发表刊物:INTERNATIONAL JOURNAL OF ADVANCED MANUFACTURING TECHNOLOGY

收录刊物:Scopus、SCIE、EI

卷号:93

期号:1-4

页面范围:1283-1292

ISSN号:0268-3768

关键字:Micro-milling; Inconel 718; ABAQUS; Micro-hardness; Work hardening

摘要:The functional performance and the product life of micro-milled Inconel 718 parts highly depend on their mechanical properties such as excessive work hardening, which will reduce fatigue life, and the corrosion resistance of micro Inconel 718 parts. Also, work hardening can accelerate tool wear. Therefore, investigation of work hardening caused by micro-milling is important if we are to improve the functional performance and extend the life of microproducts such as Iconel718. However, few studies have developed methods of predicting the surface hardness of micro-milled parts.

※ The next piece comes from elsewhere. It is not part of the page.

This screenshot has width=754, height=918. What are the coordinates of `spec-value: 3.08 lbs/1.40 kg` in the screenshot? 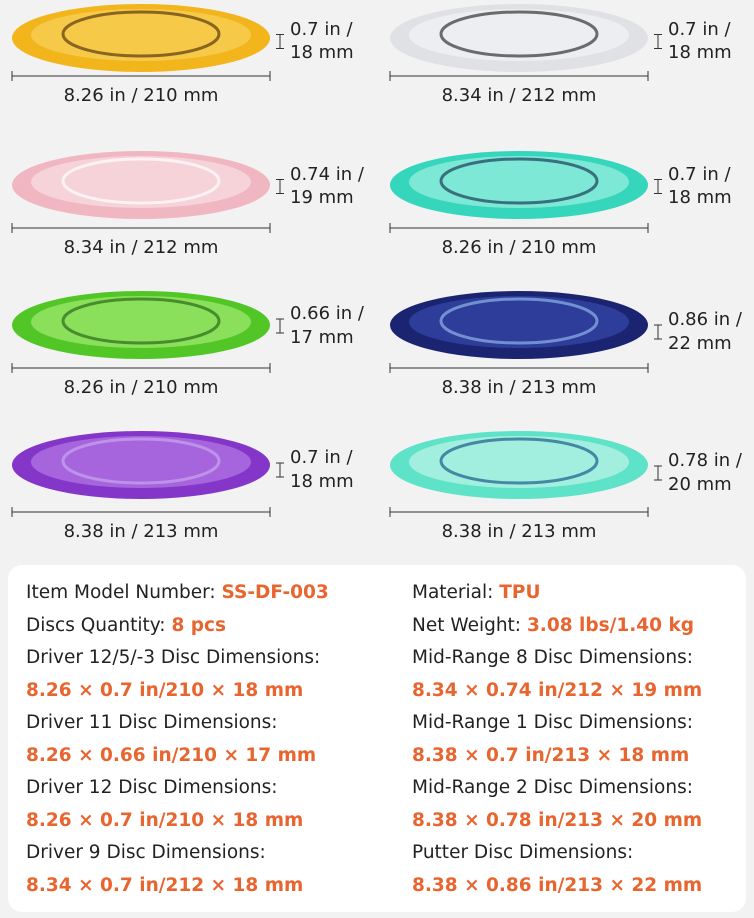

Thus, this paper uses 3D finite element analysis (FEA) based on ABAQUS to simulate the process of micro-milling Inconel 718. We simulated clamping, micro-milling, tool retracing, and constraint conversation stages with surface residual strains as output. Then, after identifying the relationship among Vickers hardness, the flow stress, and the flow strain of Inconel 718, we built the surface micro-hardness prediction model of micro-milled Inconel 718 and confirmed the accuracy and validity of the surface hardness prediction model by experiments. From the model, the influences of spindle speed, feed per tooth, and axial cutting depth on surface micro-hardness were determined.